What Theresa Might Have Said

This is what Theresa May should have written in the papers today:

My dear people,

I’m appealing to you  directly in order to bypass my cabinet and Parliament, who seem to be merely playing politics with Brexit for party or sectional advantage, and in the hope that you, the people, will put pressure on them to pass the divorce agreement I have negotiated with the other countries of the present EU, despite the fact that it isn’t popular with anyone. But isn’t that in the nature of any ‘negotiation’, whose best outcome is invariably a compromise?

I myself can see the flaws in it, and admit that Britain’s situation under it will be worse in almost every respect than if we had stayed in the European Union. Indeed, that was the reason why I advocated and voted for ‘Remain’ at the time of the 2016 referendum; which, I agree, makes it odd that I should be the one who is endeavouring to implement the result of that referendum now. So let me try to explain.

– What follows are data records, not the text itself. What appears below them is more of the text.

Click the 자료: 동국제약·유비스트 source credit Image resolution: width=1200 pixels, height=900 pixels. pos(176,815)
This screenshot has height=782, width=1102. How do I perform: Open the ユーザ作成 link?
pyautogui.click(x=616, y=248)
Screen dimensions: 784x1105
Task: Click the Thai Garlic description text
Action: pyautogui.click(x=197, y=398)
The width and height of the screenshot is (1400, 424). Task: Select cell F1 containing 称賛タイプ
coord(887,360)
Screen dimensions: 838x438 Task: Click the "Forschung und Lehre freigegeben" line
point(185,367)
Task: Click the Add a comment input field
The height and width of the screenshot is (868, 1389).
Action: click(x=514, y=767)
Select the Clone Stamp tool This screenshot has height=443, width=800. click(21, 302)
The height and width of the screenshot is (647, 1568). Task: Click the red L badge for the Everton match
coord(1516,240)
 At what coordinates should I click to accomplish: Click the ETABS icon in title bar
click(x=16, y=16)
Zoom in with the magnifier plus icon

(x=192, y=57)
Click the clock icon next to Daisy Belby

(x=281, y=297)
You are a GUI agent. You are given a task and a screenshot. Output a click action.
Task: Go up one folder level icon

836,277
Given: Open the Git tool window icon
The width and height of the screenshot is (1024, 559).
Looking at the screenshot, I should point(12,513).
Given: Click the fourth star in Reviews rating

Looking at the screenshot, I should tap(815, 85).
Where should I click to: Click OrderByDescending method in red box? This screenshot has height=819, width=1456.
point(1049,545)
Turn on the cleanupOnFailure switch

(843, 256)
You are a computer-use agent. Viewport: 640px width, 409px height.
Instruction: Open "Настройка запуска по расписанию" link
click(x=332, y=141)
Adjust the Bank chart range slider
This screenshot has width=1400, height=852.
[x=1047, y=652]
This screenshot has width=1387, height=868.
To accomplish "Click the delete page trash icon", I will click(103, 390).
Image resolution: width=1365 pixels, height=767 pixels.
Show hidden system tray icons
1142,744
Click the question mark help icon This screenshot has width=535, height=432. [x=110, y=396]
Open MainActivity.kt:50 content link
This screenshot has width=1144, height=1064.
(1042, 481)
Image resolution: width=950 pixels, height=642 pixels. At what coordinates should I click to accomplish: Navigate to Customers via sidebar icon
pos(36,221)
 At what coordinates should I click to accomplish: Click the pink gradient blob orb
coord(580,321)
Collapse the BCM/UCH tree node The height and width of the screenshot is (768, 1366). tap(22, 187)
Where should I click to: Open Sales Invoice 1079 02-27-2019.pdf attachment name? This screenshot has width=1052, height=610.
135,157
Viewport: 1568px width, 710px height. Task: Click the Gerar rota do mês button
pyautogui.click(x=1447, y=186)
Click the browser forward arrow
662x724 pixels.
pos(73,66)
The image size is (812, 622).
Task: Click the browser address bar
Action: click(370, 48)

There are a number of reasons. One is that the other possible candidates have all ruled themselves out: some by resigning as soon as the impossibility of the task became clear (Davis, Raab), others because they can’t be taken seriously as political leaders (Boris, Jacob, Govey, Farage), and probably won’t be, by the wider electorate. (Although who knows? I understand that Boris made quite a name for himself once, simply by bumbling on Have I Got News For You. The English seem to like eccentrics, even stupid ones. And with politics now being regarded rather like a TV popularity contest, they don’t have any other means of judging great issues.) My own great advantage here is that I seem boring – ‘robotic’ is the epithet usually applied to me – which means that I have no charisma that might lead you astray.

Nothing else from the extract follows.